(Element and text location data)

— BEGIN —

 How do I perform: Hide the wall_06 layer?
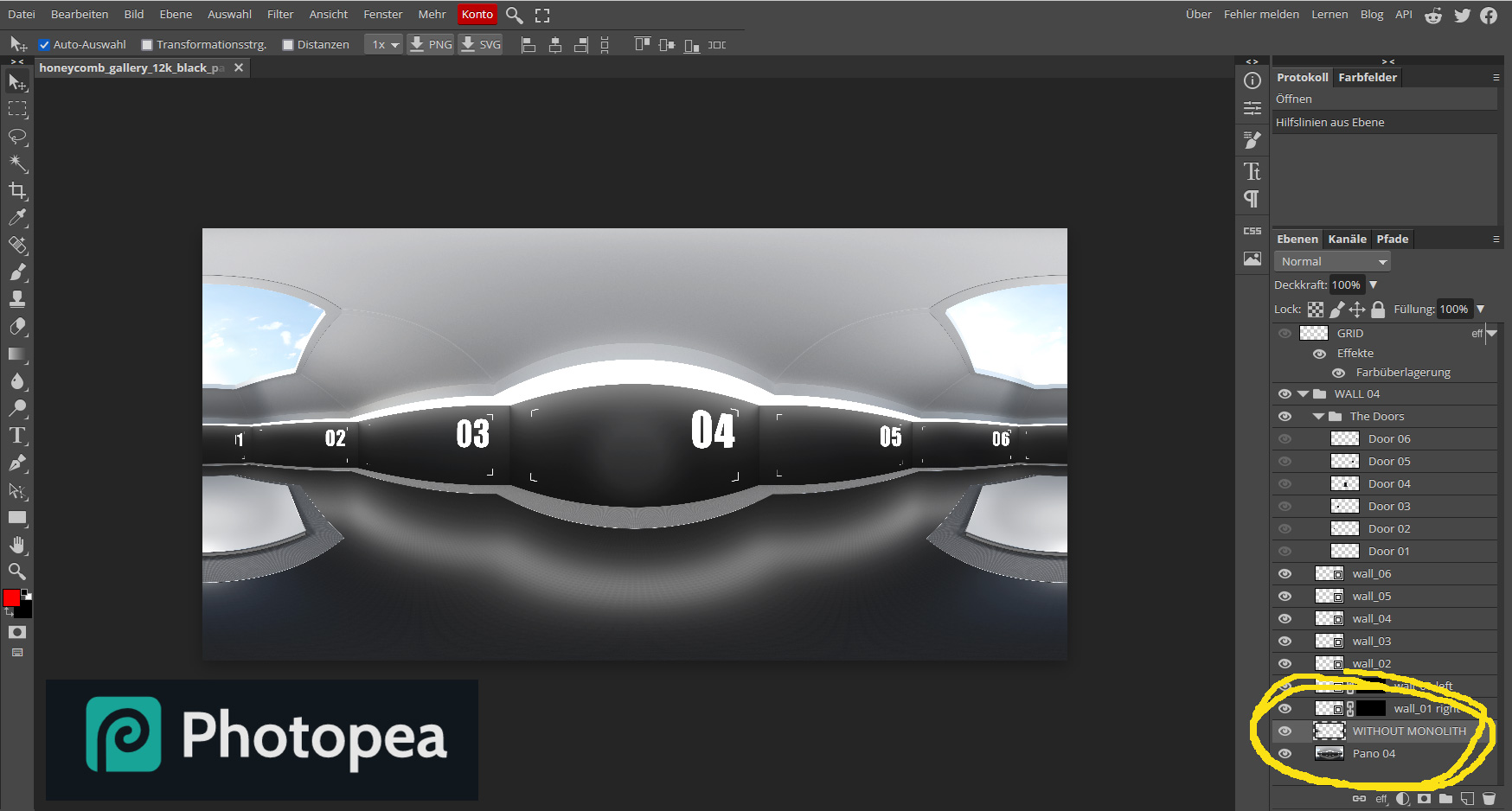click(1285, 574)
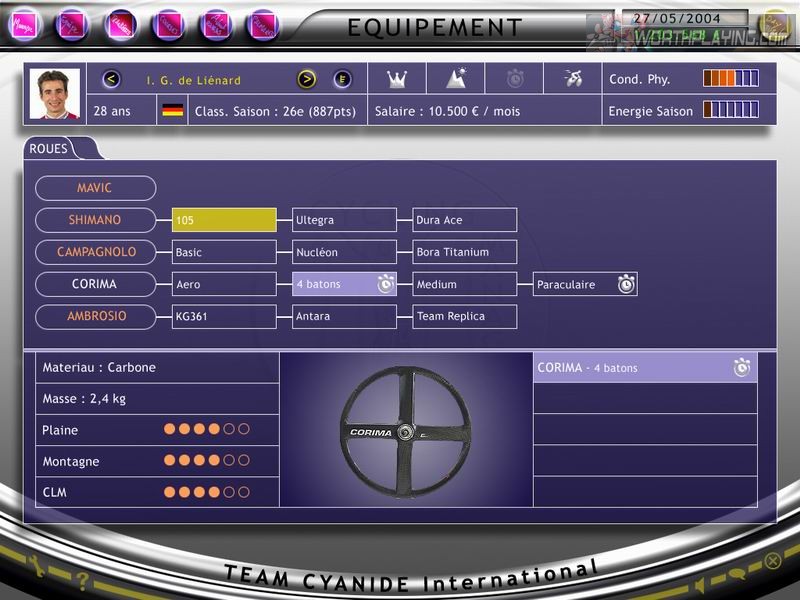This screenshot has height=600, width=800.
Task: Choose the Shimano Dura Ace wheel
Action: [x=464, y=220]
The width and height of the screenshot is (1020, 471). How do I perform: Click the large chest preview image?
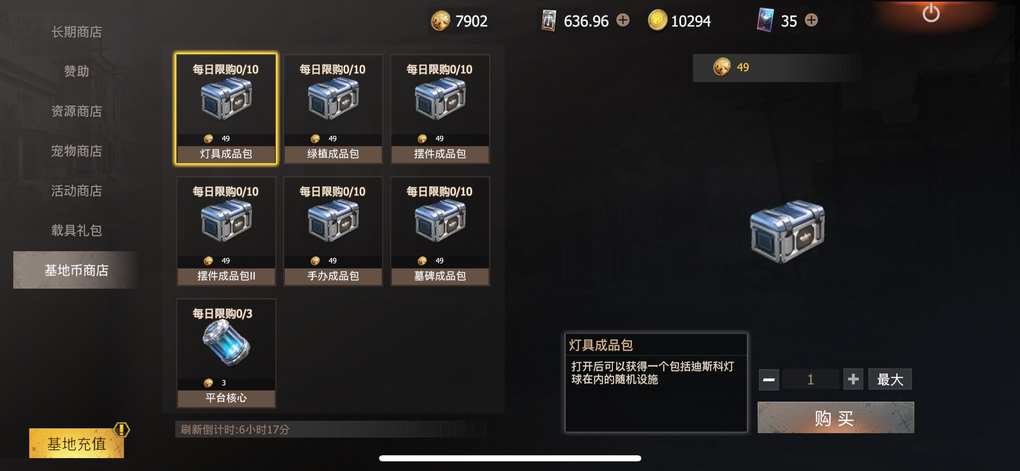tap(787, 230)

— END —

_PROBLEM:_ Please give everything from the line containing "The width and" down to the end of the records as a Markdown table with the columns Row and Line, skipping blank lines and leaving the pictures out.

_EXPECTED OUTPUT:_
| Row | Line |
|---|---|
| 1 | The width and height of the screenshot is (1020, 471). How do I perform: Click the large chest preview image? |
| 2 | tap(787, 230) |